礼司が背中から背骨に沿ってくすぐりを刻めば、蒼一郎は足指の間を爪の先でそっとこちょこちょと摘まみ、逃げ場を与えない。

「こんなにも敏感になって…素直で、愛らしい反応ですね」

「まるで音楽を奏でるように。綾乃様のすべてが、私たちの旋律に応えてくださっている」

綾乃は、身をよじって逃げようとするたびに、余計な刺激を受けてしまう。
脇をくすぐれば、足が跳ね、そこをすかさず蒼一郎が捕らえる。
太ももをなぞれば、上半身がくねり、礼司の指が背中を執拗に撫でる。
まるで、どこにも逃げ道のない夢の中。

「やっ…ふたりでそんな…ずるい…っ、しあわせになっちゃう…っ!」

「それでよろしいのです、綾乃様」

礼司が耳元で囁いた瞬間、蒼一郎の指が内腿を駆け上がり、くすぐりという名の愛撫が、鼠径部のすぐそばで旋律を奏でる。

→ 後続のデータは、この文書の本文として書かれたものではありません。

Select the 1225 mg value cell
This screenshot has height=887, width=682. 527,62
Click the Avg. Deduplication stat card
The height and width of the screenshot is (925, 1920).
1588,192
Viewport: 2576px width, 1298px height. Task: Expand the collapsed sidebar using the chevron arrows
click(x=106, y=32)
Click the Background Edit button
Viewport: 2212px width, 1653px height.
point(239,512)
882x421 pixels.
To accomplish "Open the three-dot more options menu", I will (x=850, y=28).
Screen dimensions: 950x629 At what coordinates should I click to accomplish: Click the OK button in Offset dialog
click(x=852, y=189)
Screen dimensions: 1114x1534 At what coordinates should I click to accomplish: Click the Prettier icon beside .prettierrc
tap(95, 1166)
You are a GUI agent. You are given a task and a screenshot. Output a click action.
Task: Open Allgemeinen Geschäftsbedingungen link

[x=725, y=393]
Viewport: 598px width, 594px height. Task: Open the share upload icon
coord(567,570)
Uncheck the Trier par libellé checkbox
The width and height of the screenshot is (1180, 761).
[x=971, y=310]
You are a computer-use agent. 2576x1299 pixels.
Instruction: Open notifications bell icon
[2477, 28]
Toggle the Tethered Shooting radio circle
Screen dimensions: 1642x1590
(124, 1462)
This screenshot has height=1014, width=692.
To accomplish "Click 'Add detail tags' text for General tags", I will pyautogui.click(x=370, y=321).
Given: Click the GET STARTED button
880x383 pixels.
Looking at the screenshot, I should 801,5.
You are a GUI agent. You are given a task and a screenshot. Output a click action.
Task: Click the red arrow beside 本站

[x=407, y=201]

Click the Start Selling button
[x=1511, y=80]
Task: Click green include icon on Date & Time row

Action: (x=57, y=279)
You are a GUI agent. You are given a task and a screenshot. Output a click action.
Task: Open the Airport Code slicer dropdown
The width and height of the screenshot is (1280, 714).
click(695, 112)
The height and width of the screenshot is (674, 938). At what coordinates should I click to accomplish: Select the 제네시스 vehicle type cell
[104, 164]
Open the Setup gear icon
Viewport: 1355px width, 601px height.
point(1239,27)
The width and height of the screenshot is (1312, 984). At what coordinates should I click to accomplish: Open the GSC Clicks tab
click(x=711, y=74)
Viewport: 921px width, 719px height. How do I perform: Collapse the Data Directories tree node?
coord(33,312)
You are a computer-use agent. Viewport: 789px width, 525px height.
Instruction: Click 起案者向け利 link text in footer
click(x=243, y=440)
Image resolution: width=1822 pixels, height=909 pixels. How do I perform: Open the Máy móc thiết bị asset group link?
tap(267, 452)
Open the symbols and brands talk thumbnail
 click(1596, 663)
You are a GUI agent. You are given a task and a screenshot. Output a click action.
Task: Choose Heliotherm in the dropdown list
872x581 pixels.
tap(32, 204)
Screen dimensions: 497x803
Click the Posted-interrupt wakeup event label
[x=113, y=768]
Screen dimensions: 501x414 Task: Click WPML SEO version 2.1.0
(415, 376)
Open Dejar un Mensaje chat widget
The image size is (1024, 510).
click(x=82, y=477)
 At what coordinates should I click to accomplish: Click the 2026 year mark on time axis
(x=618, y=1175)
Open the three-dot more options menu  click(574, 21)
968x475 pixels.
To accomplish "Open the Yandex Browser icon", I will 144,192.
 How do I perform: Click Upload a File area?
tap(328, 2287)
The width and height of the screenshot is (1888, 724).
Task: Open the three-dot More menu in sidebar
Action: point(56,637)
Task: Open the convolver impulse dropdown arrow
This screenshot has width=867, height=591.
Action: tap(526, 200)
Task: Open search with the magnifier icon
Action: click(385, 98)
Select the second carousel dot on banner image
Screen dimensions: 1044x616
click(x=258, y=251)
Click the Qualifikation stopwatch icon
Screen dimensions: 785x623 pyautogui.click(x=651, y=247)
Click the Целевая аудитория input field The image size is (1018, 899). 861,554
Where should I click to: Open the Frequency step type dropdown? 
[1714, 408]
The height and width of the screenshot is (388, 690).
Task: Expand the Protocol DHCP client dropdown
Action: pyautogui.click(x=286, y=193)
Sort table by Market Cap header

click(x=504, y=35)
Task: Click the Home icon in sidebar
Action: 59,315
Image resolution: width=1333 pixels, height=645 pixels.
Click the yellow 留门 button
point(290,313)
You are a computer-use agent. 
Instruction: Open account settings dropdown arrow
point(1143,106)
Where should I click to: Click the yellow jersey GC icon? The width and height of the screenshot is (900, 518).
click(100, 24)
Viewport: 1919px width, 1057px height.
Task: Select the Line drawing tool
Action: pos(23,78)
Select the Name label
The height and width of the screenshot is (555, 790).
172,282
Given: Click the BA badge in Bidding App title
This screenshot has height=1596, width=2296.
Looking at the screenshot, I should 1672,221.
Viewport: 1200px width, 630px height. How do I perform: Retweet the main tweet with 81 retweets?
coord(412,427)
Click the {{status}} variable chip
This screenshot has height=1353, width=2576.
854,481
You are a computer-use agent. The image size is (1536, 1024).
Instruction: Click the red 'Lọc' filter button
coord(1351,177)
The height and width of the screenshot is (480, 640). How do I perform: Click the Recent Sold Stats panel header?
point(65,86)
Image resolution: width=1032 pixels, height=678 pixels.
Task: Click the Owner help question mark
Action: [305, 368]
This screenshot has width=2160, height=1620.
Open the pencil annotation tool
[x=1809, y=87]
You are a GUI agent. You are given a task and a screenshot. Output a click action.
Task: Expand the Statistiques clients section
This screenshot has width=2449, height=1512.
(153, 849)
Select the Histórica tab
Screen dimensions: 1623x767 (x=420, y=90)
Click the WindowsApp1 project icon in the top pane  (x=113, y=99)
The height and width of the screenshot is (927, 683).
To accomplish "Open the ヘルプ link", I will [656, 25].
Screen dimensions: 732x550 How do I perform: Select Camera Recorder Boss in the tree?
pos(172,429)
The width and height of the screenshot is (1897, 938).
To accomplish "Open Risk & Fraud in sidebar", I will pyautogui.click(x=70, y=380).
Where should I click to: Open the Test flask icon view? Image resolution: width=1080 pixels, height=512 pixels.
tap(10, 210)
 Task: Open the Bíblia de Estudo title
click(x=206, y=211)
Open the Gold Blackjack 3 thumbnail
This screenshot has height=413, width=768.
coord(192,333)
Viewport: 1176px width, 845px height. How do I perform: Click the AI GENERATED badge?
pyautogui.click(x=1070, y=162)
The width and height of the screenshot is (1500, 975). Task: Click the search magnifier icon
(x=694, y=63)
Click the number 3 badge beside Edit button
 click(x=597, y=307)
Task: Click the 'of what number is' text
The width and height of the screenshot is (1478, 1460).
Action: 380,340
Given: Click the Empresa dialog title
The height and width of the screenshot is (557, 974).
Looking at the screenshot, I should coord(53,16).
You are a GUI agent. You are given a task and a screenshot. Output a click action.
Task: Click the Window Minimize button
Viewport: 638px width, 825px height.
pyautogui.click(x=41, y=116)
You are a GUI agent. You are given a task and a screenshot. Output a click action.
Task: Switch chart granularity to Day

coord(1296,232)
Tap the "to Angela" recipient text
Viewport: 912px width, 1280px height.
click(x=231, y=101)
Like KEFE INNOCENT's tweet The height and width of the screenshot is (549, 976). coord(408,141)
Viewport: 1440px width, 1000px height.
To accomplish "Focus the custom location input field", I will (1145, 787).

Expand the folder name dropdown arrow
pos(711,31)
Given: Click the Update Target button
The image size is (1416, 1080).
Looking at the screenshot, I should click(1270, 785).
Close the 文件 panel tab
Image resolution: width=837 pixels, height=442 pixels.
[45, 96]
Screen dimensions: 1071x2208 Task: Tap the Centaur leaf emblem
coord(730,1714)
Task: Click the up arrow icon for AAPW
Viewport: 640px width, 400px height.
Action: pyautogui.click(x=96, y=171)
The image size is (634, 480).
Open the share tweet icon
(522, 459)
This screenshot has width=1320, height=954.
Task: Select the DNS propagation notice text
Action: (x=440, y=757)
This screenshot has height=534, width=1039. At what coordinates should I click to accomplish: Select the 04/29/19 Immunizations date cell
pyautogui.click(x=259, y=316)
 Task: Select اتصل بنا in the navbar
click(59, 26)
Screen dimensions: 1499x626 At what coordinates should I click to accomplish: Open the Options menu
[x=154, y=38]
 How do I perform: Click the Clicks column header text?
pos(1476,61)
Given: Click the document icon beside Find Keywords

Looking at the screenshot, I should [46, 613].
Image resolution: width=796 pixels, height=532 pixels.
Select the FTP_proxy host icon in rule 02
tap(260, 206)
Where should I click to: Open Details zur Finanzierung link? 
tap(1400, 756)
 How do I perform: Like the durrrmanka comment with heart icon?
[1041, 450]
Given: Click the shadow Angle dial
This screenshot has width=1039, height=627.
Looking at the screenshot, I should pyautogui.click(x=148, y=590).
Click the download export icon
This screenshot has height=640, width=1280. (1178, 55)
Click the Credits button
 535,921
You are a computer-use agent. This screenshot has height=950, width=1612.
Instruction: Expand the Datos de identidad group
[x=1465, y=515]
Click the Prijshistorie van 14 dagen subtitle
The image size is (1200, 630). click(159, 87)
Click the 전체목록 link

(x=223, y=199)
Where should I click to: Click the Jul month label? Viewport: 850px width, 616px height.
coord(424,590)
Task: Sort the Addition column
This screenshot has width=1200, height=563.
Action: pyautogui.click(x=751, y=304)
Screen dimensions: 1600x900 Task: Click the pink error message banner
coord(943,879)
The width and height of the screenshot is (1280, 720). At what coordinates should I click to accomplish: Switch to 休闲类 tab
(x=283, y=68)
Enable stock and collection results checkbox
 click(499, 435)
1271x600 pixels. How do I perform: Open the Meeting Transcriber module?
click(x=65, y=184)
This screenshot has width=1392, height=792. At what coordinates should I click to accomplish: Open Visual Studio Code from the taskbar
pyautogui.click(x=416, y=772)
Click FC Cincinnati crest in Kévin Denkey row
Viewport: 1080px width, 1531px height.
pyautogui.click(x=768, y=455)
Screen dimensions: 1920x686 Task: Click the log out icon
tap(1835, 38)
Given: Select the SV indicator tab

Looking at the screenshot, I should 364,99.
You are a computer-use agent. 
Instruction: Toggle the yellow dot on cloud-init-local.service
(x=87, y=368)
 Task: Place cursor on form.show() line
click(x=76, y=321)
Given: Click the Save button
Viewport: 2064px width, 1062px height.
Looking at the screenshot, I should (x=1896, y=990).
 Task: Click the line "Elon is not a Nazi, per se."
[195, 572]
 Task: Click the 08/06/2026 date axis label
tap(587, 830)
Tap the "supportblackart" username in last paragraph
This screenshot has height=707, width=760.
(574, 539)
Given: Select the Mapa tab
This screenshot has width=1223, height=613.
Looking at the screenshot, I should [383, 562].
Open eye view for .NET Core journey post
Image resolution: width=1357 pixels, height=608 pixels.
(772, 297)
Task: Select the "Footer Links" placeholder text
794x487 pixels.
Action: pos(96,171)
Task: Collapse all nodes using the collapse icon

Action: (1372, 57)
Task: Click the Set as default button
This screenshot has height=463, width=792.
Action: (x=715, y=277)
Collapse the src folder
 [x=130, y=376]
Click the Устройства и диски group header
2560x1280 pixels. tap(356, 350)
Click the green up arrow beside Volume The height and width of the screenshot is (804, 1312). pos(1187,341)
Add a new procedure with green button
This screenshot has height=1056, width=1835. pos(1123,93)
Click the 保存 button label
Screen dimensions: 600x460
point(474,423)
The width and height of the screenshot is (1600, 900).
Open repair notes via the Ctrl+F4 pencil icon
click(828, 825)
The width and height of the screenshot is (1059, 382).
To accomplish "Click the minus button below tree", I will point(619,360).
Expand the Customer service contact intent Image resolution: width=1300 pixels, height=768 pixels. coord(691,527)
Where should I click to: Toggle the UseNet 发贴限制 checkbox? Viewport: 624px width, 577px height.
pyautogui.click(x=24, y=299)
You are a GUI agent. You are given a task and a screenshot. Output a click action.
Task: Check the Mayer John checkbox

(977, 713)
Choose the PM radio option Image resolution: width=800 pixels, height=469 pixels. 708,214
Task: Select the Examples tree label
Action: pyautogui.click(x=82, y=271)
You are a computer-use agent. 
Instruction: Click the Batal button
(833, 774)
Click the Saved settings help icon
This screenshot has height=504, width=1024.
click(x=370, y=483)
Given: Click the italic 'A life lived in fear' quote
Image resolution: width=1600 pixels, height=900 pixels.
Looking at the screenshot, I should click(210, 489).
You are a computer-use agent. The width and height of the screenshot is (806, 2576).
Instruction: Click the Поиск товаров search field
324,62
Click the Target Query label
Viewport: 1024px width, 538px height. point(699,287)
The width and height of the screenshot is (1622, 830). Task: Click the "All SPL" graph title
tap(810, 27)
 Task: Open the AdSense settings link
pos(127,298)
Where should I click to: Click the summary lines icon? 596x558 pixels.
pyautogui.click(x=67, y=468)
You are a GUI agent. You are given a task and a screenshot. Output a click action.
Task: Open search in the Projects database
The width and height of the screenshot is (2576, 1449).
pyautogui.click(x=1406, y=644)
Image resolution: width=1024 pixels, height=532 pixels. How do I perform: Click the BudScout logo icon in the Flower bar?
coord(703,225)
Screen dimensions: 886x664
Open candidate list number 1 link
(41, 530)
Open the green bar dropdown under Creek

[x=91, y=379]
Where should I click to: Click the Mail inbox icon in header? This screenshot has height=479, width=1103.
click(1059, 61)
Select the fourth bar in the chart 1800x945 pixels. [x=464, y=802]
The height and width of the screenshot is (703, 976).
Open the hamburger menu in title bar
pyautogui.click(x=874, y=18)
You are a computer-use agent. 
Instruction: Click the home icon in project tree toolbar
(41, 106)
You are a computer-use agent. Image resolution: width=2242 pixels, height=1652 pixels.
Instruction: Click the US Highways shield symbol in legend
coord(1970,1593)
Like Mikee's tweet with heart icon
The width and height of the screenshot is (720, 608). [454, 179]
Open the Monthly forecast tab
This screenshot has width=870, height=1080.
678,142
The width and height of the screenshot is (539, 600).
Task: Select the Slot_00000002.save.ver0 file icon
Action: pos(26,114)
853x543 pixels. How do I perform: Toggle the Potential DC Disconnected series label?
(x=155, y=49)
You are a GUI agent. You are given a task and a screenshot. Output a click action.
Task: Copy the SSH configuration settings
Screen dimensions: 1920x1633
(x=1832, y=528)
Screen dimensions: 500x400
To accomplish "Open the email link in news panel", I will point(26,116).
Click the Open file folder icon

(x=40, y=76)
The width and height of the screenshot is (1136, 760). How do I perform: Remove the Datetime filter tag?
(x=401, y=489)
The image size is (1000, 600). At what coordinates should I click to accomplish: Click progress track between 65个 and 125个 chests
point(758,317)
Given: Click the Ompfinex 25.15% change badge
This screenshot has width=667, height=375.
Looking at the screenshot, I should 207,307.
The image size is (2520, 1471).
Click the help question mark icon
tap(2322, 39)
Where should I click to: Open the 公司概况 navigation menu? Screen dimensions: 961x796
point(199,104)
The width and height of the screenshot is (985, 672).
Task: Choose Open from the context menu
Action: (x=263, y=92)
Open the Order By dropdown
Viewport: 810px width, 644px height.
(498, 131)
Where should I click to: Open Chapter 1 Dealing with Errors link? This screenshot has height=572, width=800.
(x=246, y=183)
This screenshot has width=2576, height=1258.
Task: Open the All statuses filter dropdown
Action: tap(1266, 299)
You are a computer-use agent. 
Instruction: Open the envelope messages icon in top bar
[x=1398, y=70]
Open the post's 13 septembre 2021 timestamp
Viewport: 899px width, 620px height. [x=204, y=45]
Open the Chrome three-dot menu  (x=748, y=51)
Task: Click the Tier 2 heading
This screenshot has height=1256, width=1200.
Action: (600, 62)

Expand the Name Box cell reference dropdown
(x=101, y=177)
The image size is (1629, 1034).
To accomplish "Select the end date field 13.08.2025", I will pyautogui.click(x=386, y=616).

「やああっ!そ、そんなとこまで…っ、ああああっ…!」

綾乃の笑いと喘ぎが、天井の高みへと舞い上がっていく。
けれど、その声こそが、ふたりの執事にとって最も甘美な賛美歌。
手を止める理由など、どこにもなかった。

「綾乃様、あなたの喜ぶ顔が、私たちにとってすべてです」

「もっと…もっと、奏でさせてください」

手のひらが、指先が、舌が――
まるで指揮者と楽器のように、見事な調和で綾乃の身体をくすぐり尽くす。

そして彼女は、甘く、激しく笑いながら、歓喜の波に溶けていった。